With Independence Day coming this weekend I thought I’d take a closer look at the men who signed the Declaration of Independence. How old were they? Where were they from? What did they do? What did their families look like? I found a great dataset at archives.gov to help answer those questions.


1. The Signer’s ages.

Begin with the imports. Like usual we’ll primarily use pandas to process the data. Seaborn and GeoPandas generate plots, which both use Matplotlib on the backend. One module I haven’t previously used on the blog is GeoPy. It can interface with Google’s Maps API and convert city-state-country information into latitude-longitude pairs.

import pandas as pd
from geopy.geocoders import GoogleV3
from numpy import timedelta64
import matplotlib.pyplot as plt
import seaborn as sns
import geopandas as gpd
from collections import Counter

Read the dataset into a dataframe and convert dates to Timestamp objects. A few of the dates are approximations so we can’t use pd.to_datetime on whole columns. We’ll write our own function and assume those dates fall in the middle of the year.

def parse_circa_dates(text):
    if "c." in text:
        return pd.Timestamp(f'July 1 {text.strip("c.")}')
    else:
        return pd.Timestamp(text)


df = pd.read_csv("declaration_signers.csv")

df.loc[:, "birth_date"] = df["birth_date"].apply(parse_circa_dates)
df.loc[:, "death_date"] = df["death_date"].apply(parse_circa_dates)

Now that birth and death columns are in datetime form, we can calculate everyone’s age at the time they signed the Declaration of Independence.
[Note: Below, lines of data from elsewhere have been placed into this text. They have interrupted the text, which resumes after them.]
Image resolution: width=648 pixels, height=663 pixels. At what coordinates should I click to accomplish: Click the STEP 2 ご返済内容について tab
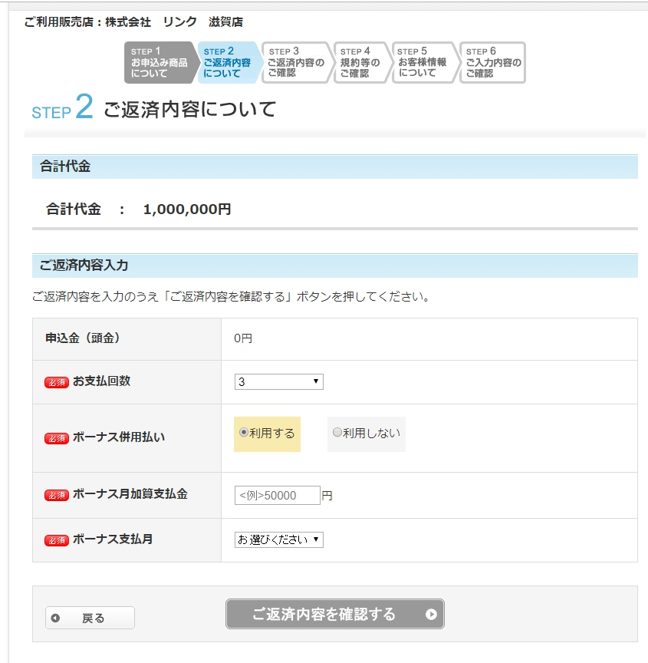click(227, 63)
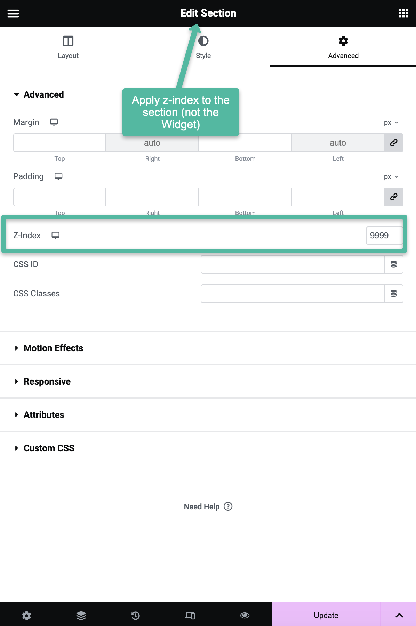This screenshot has height=626, width=416.
Task: Click the Update button
Action: click(326, 615)
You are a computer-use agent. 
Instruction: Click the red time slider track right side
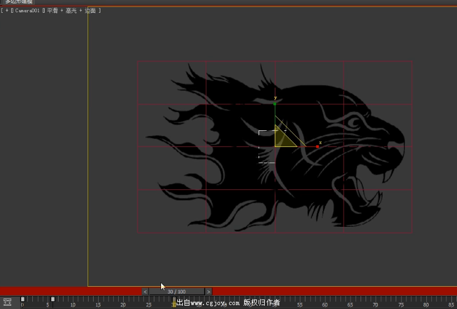click(334, 291)
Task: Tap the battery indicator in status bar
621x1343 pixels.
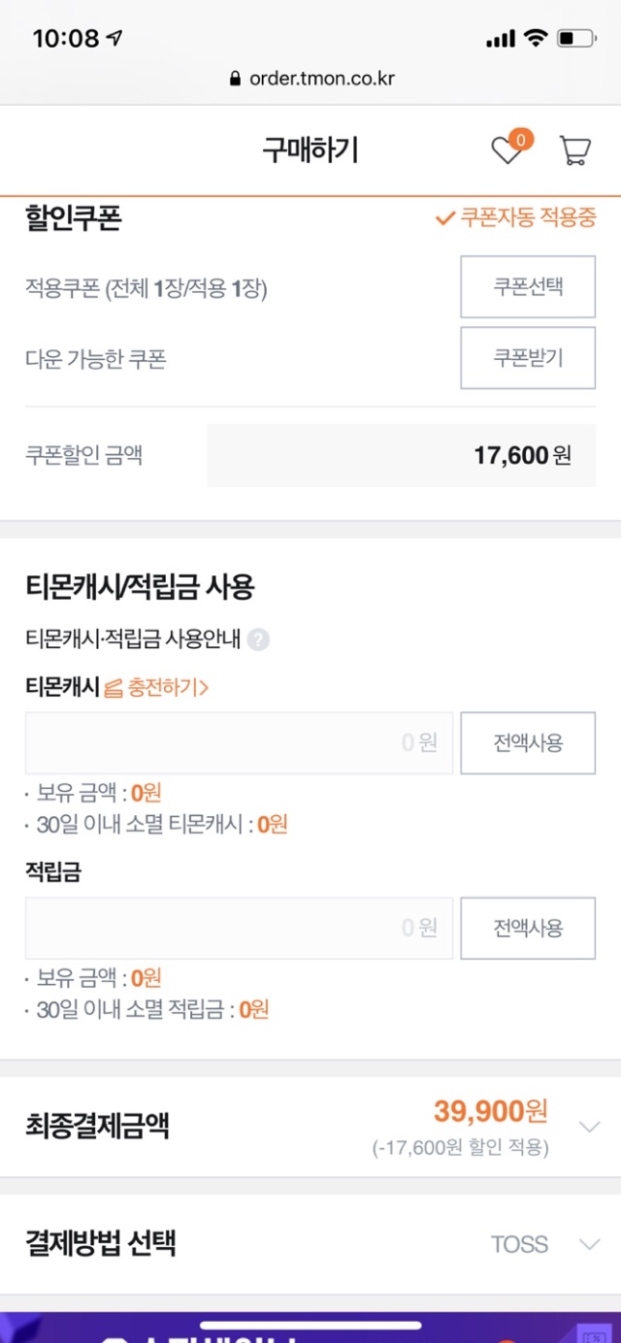Action: tap(576, 39)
I want the resulting histograms to have units of years on the x-axis so each value is divided by a numpy timedelta64. We’ll use the official Old Glory colors according to the US State Department’s style guide.

def plot_age_histogram(dframe, filename):
    sns.set(font="Ubuntu Condensed", font_scale=1.4)
    fig, ax = plt.subplots(1, 2, figsize=(15, 6))    # 1 row, 2 columns
    fig.subplots_adjust(left=0.053, right=0.978, bottom=0.13, top=0.935)

    year_hist = sns.histplot(x=dframe["birth_year"], bins=range(1710, 1755, 5),
                             color="#b31942", alpha=1.0, ax=ax[0])
    year_hist.set_xticks(range(1710, 1755, 5))
    year_hist.set_yticks(range(0, 14, 2))
    year_hist.set_ylim(0, 12.5)
    year_hist.set_title("Birth Year", size=20)
    year_hist.set_xlabel("Year", labelpad=9)
    year_hist.set_ylabel("Count", labelpad=8)

    age_hist = sns.histplot(x=dframe["age_at_signing"], bins=range(25, 80, 5),
                            color="#0a3161", alpha=1.0, ax=ax[1])
    age_hist.set_xticks(range(25, 80, 5))
    age_hist.set_yticks(range(0, 14, 2))
    age_hist.set_ylim(0, 12.5)
    age_hist.set_title("Age on July 4, 1776", size=20)
    age_hist.set_xlabel("Age (Years)", labelpad=9)
    age_hist.set_ylabel("Count", labelpad=8)

    plt.savefig(filename)
    return


df.loc[:, "birth_year"] = df["birth_date"].apply(lambda x: int(x.strftime("%Y")))
df.loc[:, "age_at_signing"] = df["birth_date"].apply(
    lambda x: (pd.Timestamp("July 4 1776") - x) / timedelta64(1, "Y"))
plot_age_histogram(df, "age_histogram_1x2.png")

The output:


2. The Signer’s birth places.

Next I want to plot the signers’ birth places on a US map. To do that we’ll need to convert plain-English addresses into latitude-longitude data that GeoPandas can understand. This process is called “geocoding.” There are lots of APIs available to do this—some less expensive than others. Here I’ll interface with Google’s free-tier Maps API.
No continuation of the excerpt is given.